Thankfully, the typeblocking feature takes away a good deal of this pain, once you get used to it. However, the same scoping problem occurs during typeblocking as well, meaning that you also have to do more and more typing as your project grows more complex.

Save As inverts My Definitions

Continuing with Part 2 of the PaintPot tutorial, I did a Save As (in the App Designer) as instructed, before carrying on. After creating the global variables small, big and dotsize, I went to My Definitions and found that the list of definitions had now been inverted — see Figure 14. (You’ll notice that value x and value y have now changed to value touched_x and value touched_y. This is because I had tried renaming the parameters at some earlier point.)

List of definitions now inverted
Figure 14: List of definitions now inverted

Cannot copy blocks

If there’s a way to copy an existing block on the canvas in order to avoid having to go to the blocks drawers, I haven’t found it. It would be really nice to have such a feature — it would speed up work in some cases. For example, if I’m initialising several variables to the same default value (say, the number zero), then after creating a ‘0’ block once, I should have been able to copy and paste it for the other variables.

Extending this, I’d also have liked that once I define a procedure, I should be able to control-click somewhere on it, and drag out a call <procedurename> block to use in two or three other locations — and having created the call block once, should be able to copy it to the other locations where I need to use it.

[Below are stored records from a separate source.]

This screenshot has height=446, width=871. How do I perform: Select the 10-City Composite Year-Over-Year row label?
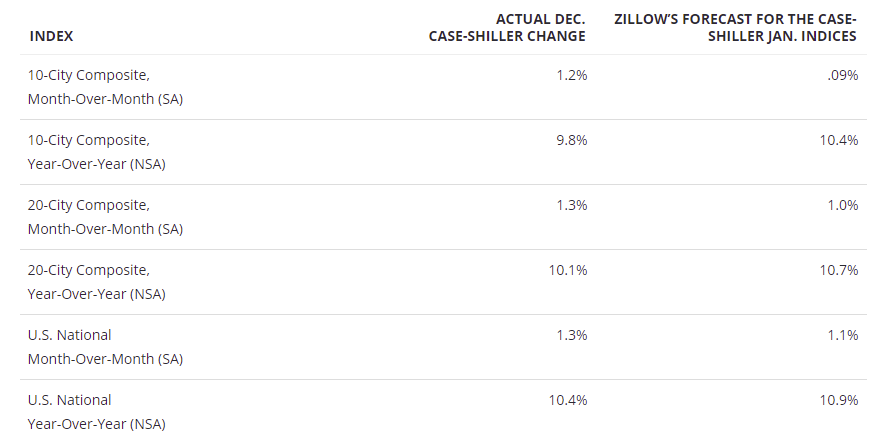tap(97, 152)
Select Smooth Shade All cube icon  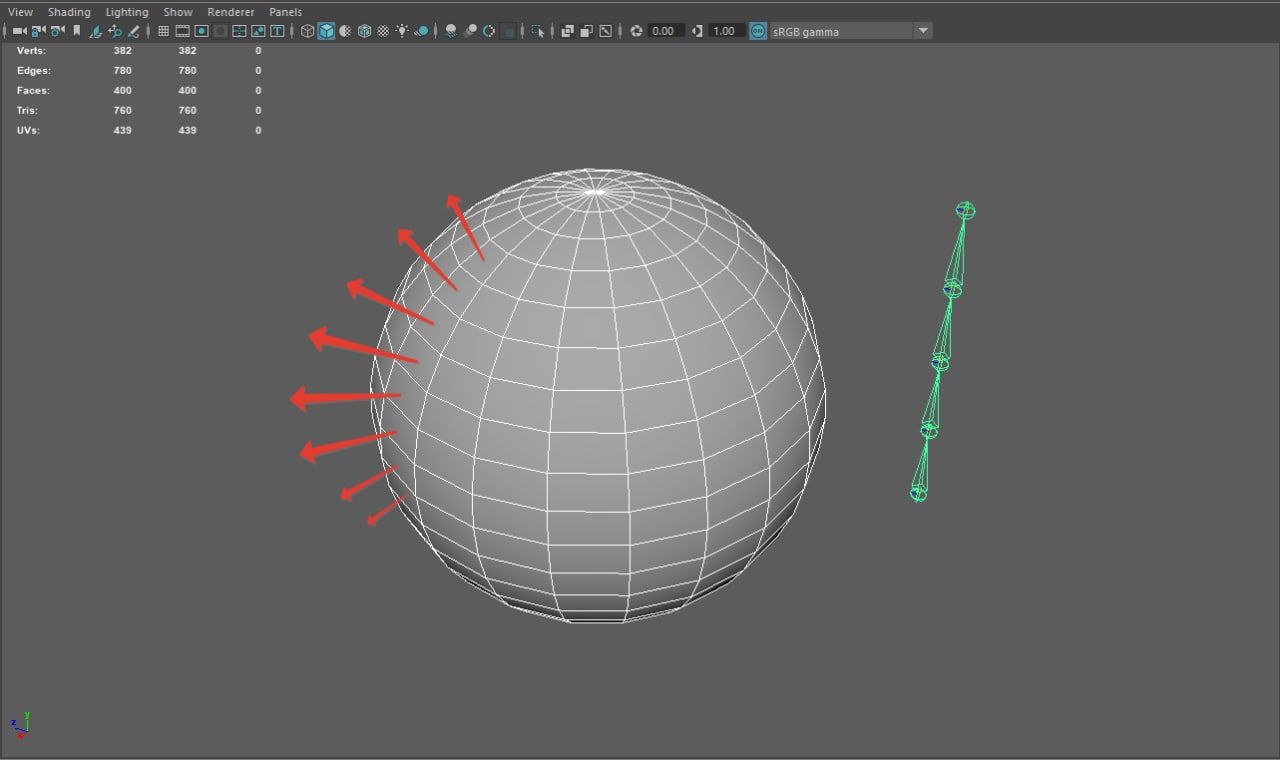pos(326,31)
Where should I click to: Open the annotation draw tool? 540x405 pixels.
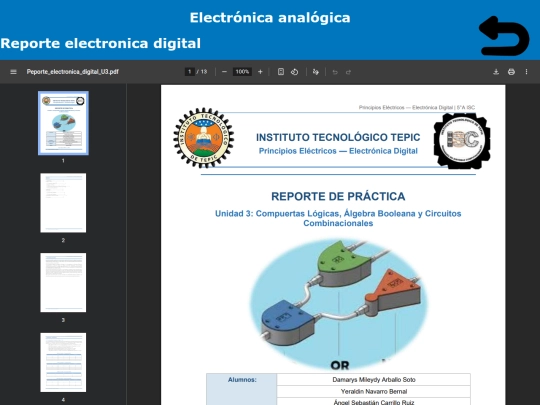pos(315,72)
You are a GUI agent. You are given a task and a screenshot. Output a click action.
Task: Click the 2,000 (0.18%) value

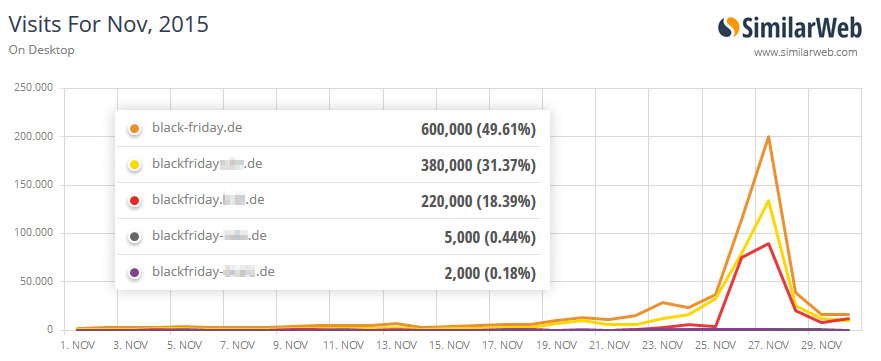click(x=489, y=273)
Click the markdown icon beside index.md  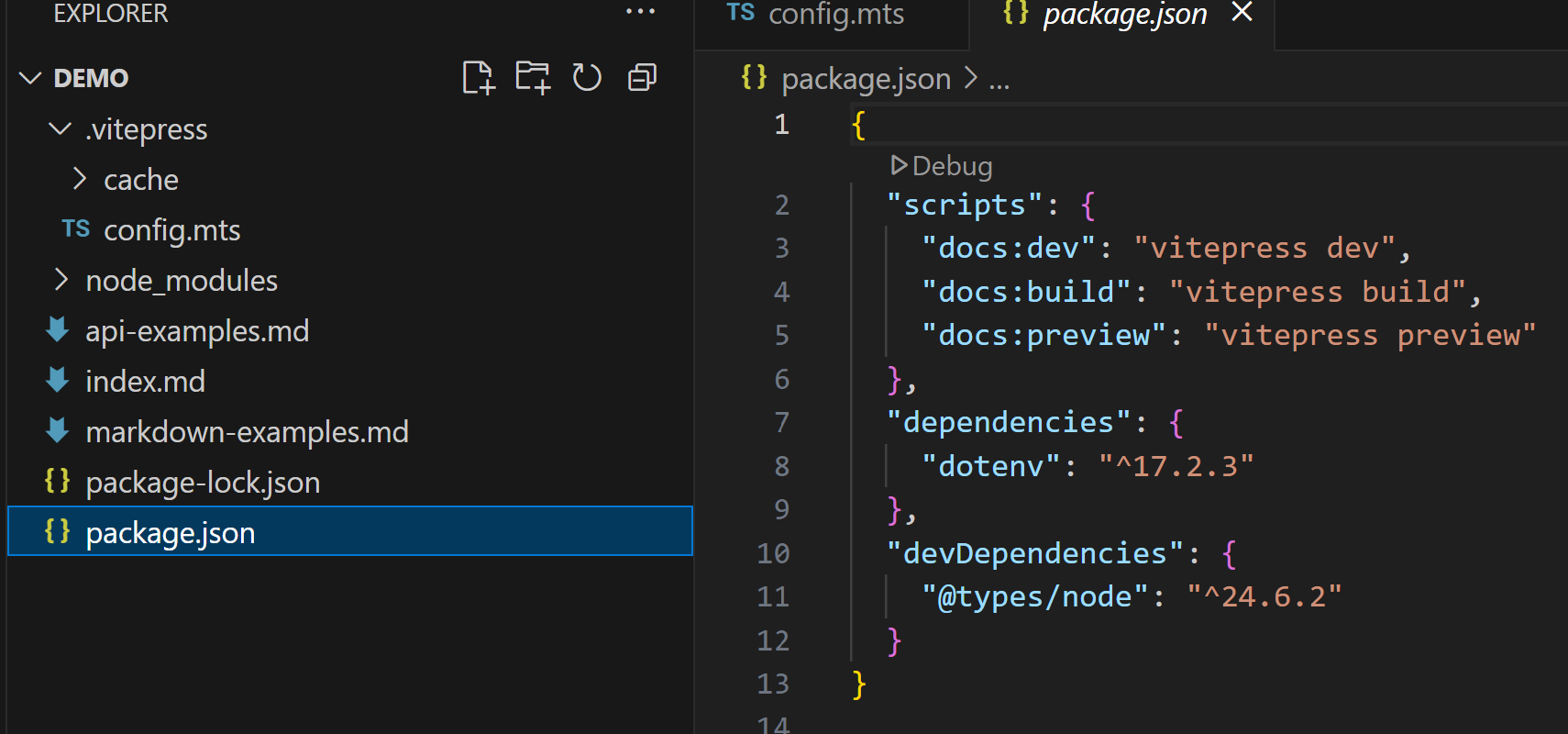click(58, 381)
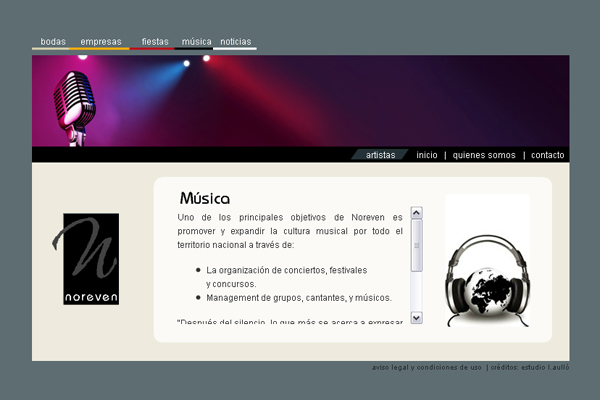Click the microphone in the banner
This screenshot has height=400, width=600.
tap(74, 103)
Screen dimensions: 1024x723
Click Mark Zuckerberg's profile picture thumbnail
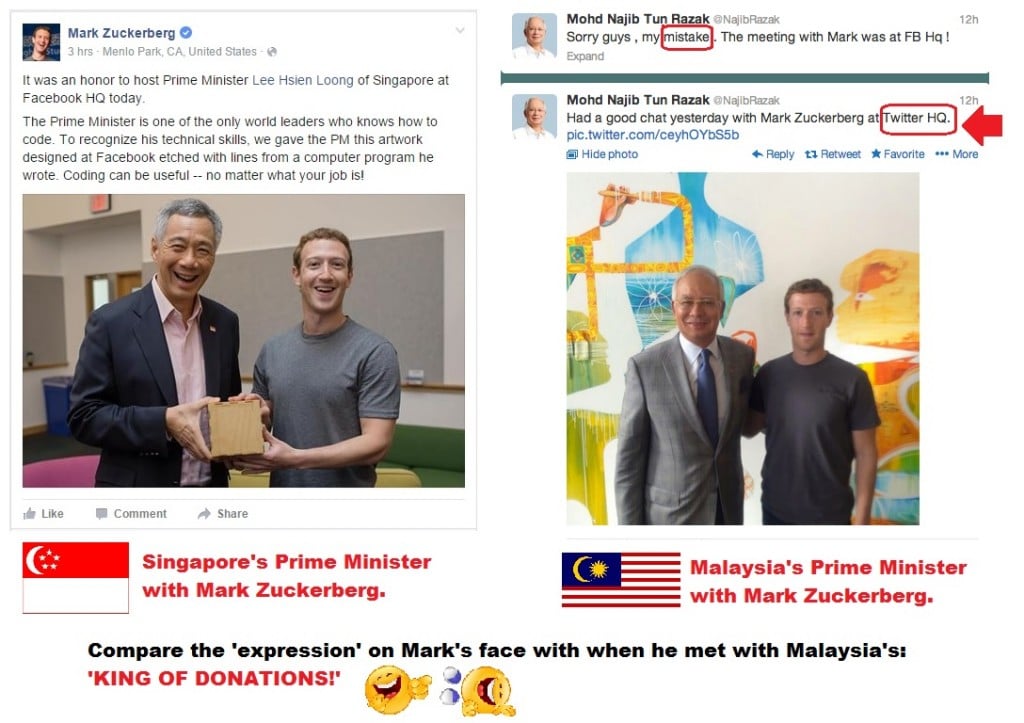41,42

Finally, like I’ve already said earlier, for name blocks versus value blocks, a control-click and drag (on a name block) would have been such a neat way to obtain the corresponding value block — they are so tantalisingly close by…

No path to Android Marketplace

At present, there’s no way to put up an app you’ve created in App Inventor to the Android Marketplace. Perhaps that feature will come at a price, later — if so, that is fair to Google, and might also prevent hundreds of people uploading “My First Tetris Game” apps to the Marketplace :-) Meanwhile, it is eminently possible to download a .apk Android installable file from the AIA Web application, and there’s no restriction on you sharing that, or even the sources to your application, with other people.

Code sharing and possible vendor lock-in

From one of the App Inventor FAQs, concerning sharing project code with other App Inventor users, the reply is that it’s possible: To share a project, go to the My Projects page, select a project, then choose More Actions –> Download Source. This will create a zip file which you can share with others. To upload a project, go to My Projects, choose More Actions –> Upload Source, and choose a zip file previously downloaded from App Inventor.

However, the source code archives are not executable Android programs (.apk files), nor is the source code Java SDK code — it can only be loaded into App Inventor. This does tend to make one think of vendor lock-in, but so far, I haven’t seen anything that hints that App Inventor will later become a paid-only service. I hope that, following Google’s track record with so many other excellent services, it will reserve the payment option for additional storage or other features — perhaps if one wants to put one or more apps on the Android Marketplace for a price.

All in all, while there are some rough edges, this service is quite enjoyable, and already quite feature-packed. I can see how this will be really useful to non-programmers who want to put together an application for a very specific purpose, tailored to exactly and precisely their personal need — without the burden of having to learn Java and the various Android APIs in order to do it. It could also lend itself (once it gets over the current limitation to a single screen) to creating more generic and yet very useful applications. As the list of components grows, exposing more and more phone functionality, I feel this is just going to get better and better.

So far, I’ve only completed the initial tutorials. As I progress beyond those, if I find more interesting information to share, you could expect a follow-up article on this in a while. However, if you’re really interested in App Inventor, I suspect that before another month is out, you will be playing with your own App Inventor account! If so, enjoy!